» Parts of the exercise:
A – Reproduce, word for word, the passage of the article on functional currency under IAS 21 that begins at the words "To determine it, three" and stops after "company’s economic reality.".
B – Answer these questions using the article on functional currency under IAS 21:
(i) Which IAS standard governs the effects of changes in foreign exchange rates?
(ii) In what region is the hotel in the example located?
(iii) For what purposes do companies keep legal accounting in colones?
C – Extend the article on functional currency under IAS 21, picking up after its final sentence.

» Selected excerpt:
** BEGIN **

Mar 23, 2026
By Rebeca Sequeira, Financial Analyst
Prices are negotiated in dollars, clients pay in dollars, and many commercial decisions are made in that currency. However, at the same time, the company must keep its legal accounting in colones for regulatory and tax purposes. Added to this is a third common dimension: the need to report financial information to a parent company abroad, usually also in dollars. As a result, many organizations operate with three different monetary references: the colón as the legal bookkeeping currency, the dollar as the business’s functional currency, and again the dollar as the presentation currency for consolidation purposes.
Understanding this structure is essential to correctly interpret financial statements under the International Financial Reporting Standards (IFRS), particularly as established in IAS 21 – The Effects of Changes in Foreign Exchange Rates.
What Determines the Functional Currency
IAS 21 establishes that each company must identify its functional currency, that is, the currency of the primary economic environment in which the business operates.
To determine it, three factors are mainly analyzed:
the currency in which the prices of goods or services are set,
the currency in which the most relevant costs are incurred,
the currency in which financing is obtained or cash flows are maintained.
When these elements point predominantly to a specific currency, that is the currency that best reflects the company’s economic reality.
For this reason, a company located in Costa Rica may perfectly have the U.S. dollar as its functional currency, even when its legal accounting is kept in colones.
Example
Let us think of a hotel in Guanacaste that mainly receives international tourists. Rates are published in dollars, reservations are paid in dollars, and contracts with international operators are also negotiated in that currency.
However, payroll, utilities, some local suppliers, and tax reporting are recorded in colones.
From an economic standpoint, the business operates in dollars. From a legal standpoint, the accounting is recorded in colones. This type of situation is precisely what IAS 21 regulates.
How This Situation Is Managed in Practice
When the functional currency is the dollar, but the legal books are kept in colones, companies usually work with two levels of financial information.
On the one hand, they maintain legal accounting in colones for tax and regulatory purposes in Costa Rica. On the other hand, they prepare financial information in dollars, which reflects the functional currency of the business and is used for management analysis or reporting to the parent company. The important point is that both systems are reconciled and that the conversions are performed following the principles established by IFRS.
How the Financial Statements Are Converted
When legal accounting is kept in colones but the functional currency is the dollar, the financial statements must be converted into dollars to reflect the economic reality of the business.

** END **

» Data section:
** BEGIN **

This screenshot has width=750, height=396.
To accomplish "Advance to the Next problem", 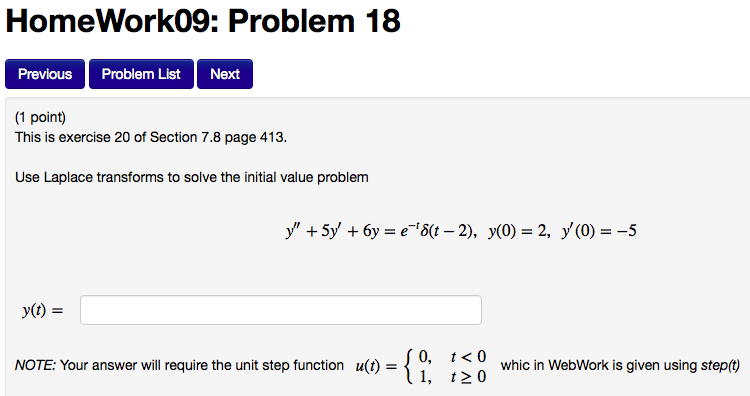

** END **

» Expected results:
A –
To determine it, three factors are mainly analyzed:
the currency in which the prices of goods or services are set,
the currency in which the most relevant costs are incurred,
the currency in which financing is obtained or cash flows are maintained.
When these elements point predominantly to a specific currency, that is the currency that best reflects the company’s economic reality.

B –
(i) IAS 21
(ii) Guanacaste
(iii) Tax and regulatory purposes

C –
According to IAS 21, the process works as follows:
Assets and liabilities are converted at the closing exchange rate of the period.
Income and expenses are converted at the exchange rate on the date of the transaction or at a reasonable average for the period.
Equity is maintained at the corresponding historical exchange rate.
The differences that arise are recognized as exchange differences, reflecting the effect of the exchange rate on the company’s financial position.
Do Not Confuse This With Inflation Restatement
A common mistake is to confuse currency conversion with inflation restatement. Currency conversion is regulated by IAS 21, whereas inflation restatement corresponds to IAS 29, which only applies in hyperinflationary economies. Costa Rica is not considered a hyperinflationary economy, so in these cases this is a currency conversion process, not an inflation adjustment.
When a company generates income in dollars but records its accounting in colones, exchange rate fluctuations may generate foreign exchange gains or losses that affect the accounting result for the period. This means that financial results may change even when the operation of the business has remained stable. For this reason, it is essential to distinguish between the operating performance of the business and the accounting effects arising from the exchange rate.
Functional Currency, Recording Currency, and Presentation Currency. Understanding this difference makes it possible to better interpret the financial statements.
Concept | Meaning |
Functional currency | Currency that reflects the economic reality of the business |
Legal recording currency | Currency used for accounting and tax purposes in the country |
Presentation currency | Currency in which the financial statements are presented to investors or the parent company |
Understanding this difference makes it possible to better interpret the financial statements.
In open economies such as Costa Rica’s, where many companies generate income in foreign currency, it is normal for the business’s functional currency not to coincide with the currency of the country in which the company operates. The correct application of IAS 21 allows the financial statements to reflect the economic reality of the business, even when the legal accounting records are maintained in colones.
For management, understanding the difference between functional currency, recording currency, and presentation currency is important in order to interpret financial results and make more informed decisions.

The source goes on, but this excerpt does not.